##### Given information

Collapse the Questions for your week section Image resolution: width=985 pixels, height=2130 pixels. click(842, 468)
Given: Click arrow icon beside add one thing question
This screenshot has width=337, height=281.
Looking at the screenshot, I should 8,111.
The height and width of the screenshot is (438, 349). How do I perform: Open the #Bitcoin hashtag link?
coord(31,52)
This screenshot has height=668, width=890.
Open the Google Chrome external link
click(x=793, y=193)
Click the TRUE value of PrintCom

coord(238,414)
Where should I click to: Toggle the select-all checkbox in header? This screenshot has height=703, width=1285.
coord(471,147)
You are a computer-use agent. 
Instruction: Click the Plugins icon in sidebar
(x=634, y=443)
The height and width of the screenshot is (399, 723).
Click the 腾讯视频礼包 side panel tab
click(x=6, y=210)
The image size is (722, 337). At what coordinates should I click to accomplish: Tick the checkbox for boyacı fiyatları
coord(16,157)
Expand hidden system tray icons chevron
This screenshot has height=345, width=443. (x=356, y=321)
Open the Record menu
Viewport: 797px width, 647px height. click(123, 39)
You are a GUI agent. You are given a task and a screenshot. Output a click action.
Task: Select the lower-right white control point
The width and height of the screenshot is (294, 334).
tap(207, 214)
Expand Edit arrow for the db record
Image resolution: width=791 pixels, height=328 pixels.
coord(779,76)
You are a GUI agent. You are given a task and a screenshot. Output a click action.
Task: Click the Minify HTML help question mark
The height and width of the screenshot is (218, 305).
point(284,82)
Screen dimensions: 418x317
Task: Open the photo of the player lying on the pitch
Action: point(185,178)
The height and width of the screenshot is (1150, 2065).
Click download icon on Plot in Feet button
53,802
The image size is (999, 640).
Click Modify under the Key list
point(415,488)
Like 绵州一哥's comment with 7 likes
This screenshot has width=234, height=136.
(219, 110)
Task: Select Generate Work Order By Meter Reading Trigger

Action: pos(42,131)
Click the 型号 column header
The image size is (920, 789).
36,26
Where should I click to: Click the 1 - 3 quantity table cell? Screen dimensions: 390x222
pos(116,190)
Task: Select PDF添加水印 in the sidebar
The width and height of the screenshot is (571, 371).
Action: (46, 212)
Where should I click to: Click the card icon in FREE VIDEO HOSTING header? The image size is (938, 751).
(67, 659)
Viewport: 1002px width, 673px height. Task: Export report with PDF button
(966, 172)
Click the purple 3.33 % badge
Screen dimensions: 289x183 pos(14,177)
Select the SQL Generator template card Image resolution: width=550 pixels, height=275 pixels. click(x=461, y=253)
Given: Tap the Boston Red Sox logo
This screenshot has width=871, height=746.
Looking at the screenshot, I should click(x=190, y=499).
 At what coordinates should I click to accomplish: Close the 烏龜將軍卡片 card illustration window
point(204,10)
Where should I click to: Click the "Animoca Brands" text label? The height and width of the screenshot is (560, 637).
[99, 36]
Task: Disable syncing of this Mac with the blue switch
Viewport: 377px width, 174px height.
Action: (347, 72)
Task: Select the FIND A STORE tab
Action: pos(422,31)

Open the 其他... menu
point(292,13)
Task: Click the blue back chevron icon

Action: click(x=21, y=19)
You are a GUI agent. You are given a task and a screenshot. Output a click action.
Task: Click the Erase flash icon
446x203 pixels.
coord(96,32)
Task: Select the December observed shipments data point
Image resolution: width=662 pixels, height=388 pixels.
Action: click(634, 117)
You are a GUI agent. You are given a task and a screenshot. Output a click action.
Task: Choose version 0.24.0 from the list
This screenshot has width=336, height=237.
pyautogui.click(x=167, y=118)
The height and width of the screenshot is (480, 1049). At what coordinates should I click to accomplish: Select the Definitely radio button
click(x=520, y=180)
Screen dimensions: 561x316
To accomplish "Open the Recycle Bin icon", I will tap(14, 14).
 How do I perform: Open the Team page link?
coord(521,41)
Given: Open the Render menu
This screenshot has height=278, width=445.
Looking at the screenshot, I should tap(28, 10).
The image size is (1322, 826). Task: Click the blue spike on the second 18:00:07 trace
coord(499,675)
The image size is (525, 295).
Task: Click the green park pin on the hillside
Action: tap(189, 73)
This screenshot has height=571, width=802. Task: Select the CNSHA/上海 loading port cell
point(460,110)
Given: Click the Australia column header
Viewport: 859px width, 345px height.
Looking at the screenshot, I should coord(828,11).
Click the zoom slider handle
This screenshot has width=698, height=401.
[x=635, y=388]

##########

■ Exercise goal
Revise the listing above so that every "Plugins icon" becomes "Extensions icon", and leave all other text unchanged.

■ The reply
Collapse the Questions for your week section Image resolution: width=985 pixels, height=2130 pixels. click(842, 468)
Given: Click arrow icon beside add one thing question
This screenshot has width=337, height=281.
Looking at the screenshot, I should 8,111.
The height and width of the screenshot is (438, 349). How do I perform: Open the #Bitcoin hashtag link?
coord(31,52)
This screenshot has height=668, width=890.
Open the Google Chrome external link
click(x=793, y=193)
Click the TRUE value of PrintCom

coord(238,414)
Where should I click to: Toggle the select-all checkbox in header? This screenshot has height=703, width=1285.
coord(471,147)
You are a computer-use agent. 
Instruction: Click the Extensions icon in sidebar
(x=634, y=443)
The height and width of the screenshot is (399, 723).
Click the 腾讯视频礼包 side panel tab
click(x=6, y=210)
The image size is (722, 337). At what coordinates should I click to accomplish: Tick the checkbox for boyacı fiyatları
coord(16,157)
Expand hidden system tray icons chevron
This screenshot has height=345, width=443. (x=356, y=321)
Open the Record menu
Viewport: 797px width, 647px height. click(123, 39)
You are a GUI agent. You are given a task and a screenshot. Output a click action.
Task: Select the lower-right white control point
The width and height of the screenshot is (294, 334).
tap(207, 214)
Expand Edit arrow for the db record
Image resolution: width=791 pixels, height=328 pixels.
coord(779,76)
You are a GUI agent. You are given a task and a screenshot. Output a click action.
Task: Click the Minify HTML help question mark
The height and width of the screenshot is (218, 305).
point(284,82)
Screen dimensions: 418x317
Task: Open the photo of the player lying on the pitch
Action: point(185,178)
The height and width of the screenshot is (1150, 2065).
Click download icon on Plot in Feet button
53,802
The image size is (999, 640).
Click Modify under the Key list
point(415,488)
Like 绵州一哥's comment with 7 likes
This screenshot has width=234, height=136.
(219, 110)
Task: Select Generate Work Order By Meter Reading Trigger

Action: pos(42,131)
Click the 型号 column header
The image size is (920, 789).
36,26
Where should I click to: Click the 1 - 3 quantity table cell? Screen dimensions: 390x222
pos(116,190)
Task: Select PDF添加水印 in the sidebar
The width and height of the screenshot is (571, 371).
Action: (46, 212)
Where should I click to: Click the card icon in FREE VIDEO HOSTING header? The image size is (938, 751).
(67, 659)
Viewport: 1002px width, 673px height. Task: Export report with PDF button
(966, 172)
Click the purple 3.33 % badge
Screen dimensions: 289x183 pos(14,177)
Select the SQL Generator template card Image resolution: width=550 pixels, height=275 pixels. click(x=461, y=253)
Given: Tap the Boston Red Sox logo
This screenshot has width=871, height=746.
Looking at the screenshot, I should click(x=190, y=499).
 At what coordinates should I click to accomplish: Close the 烏龜將軍卡片 card illustration window
point(204,10)
Where should I click to: Click the "Animoca Brands" text label? The height and width of the screenshot is (560, 637).
[99, 36]
Task: Disable syncing of this Mac with the blue switch
Viewport: 377px width, 174px height.
Action: (347, 72)
Task: Select the FIND A STORE tab
Action: pos(422,31)

Open the 其他... menu
point(292,13)
Task: Click the blue back chevron icon

Action: click(x=21, y=19)
You are a GUI agent. You are given a task and a screenshot. Output a click action.
Task: Click the Erase flash icon
446x203 pixels.
coord(96,32)
Task: Select the December observed shipments data point
Image resolution: width=662 pixels, height=388 pixels.
Action: click(634, 117)
You are a GUI agent. You are given a task and a screenshot. Output a click action.
Task: Choose version 0.24.0 from the list
This screenshot has width=336, height=237.
pyautogui.click(x=167, y=118)
The height and width of the screenshot is (480, 1049). At what coordinates should I click to accomplish: Select the Definitely radio button
click(x=520, y=180)
Screen dimensions: 561x316
To accomplish "Open the Recycle Bin icon", I will tap(14, 14).
 How do I perform: Open the Team page link?
coord(521,41)
Given: Open the Render menu
This screenshot has height=278, width=445.
Looking at the screenshot, I should tap(28, 10).
The image size is (1322, 826). Task: Click the blue spike on the second 18:00:07 trace
coord(499,675)
The image size is (525, 295).
Task: Click the green park pin on the hillside
Action: tap(189, 73)
This screenshot has height=571, width=802. Task: Select the CNSHA/上海 loading port cell
point(460,110)
Given: Click the Australia column header
Viewport: 859px width, 345px height.
Looking at the screenshot, I should coord(828,11).
Click the zoom slider handle
This screenshot has width=698, height=401.
[x=635, y=388]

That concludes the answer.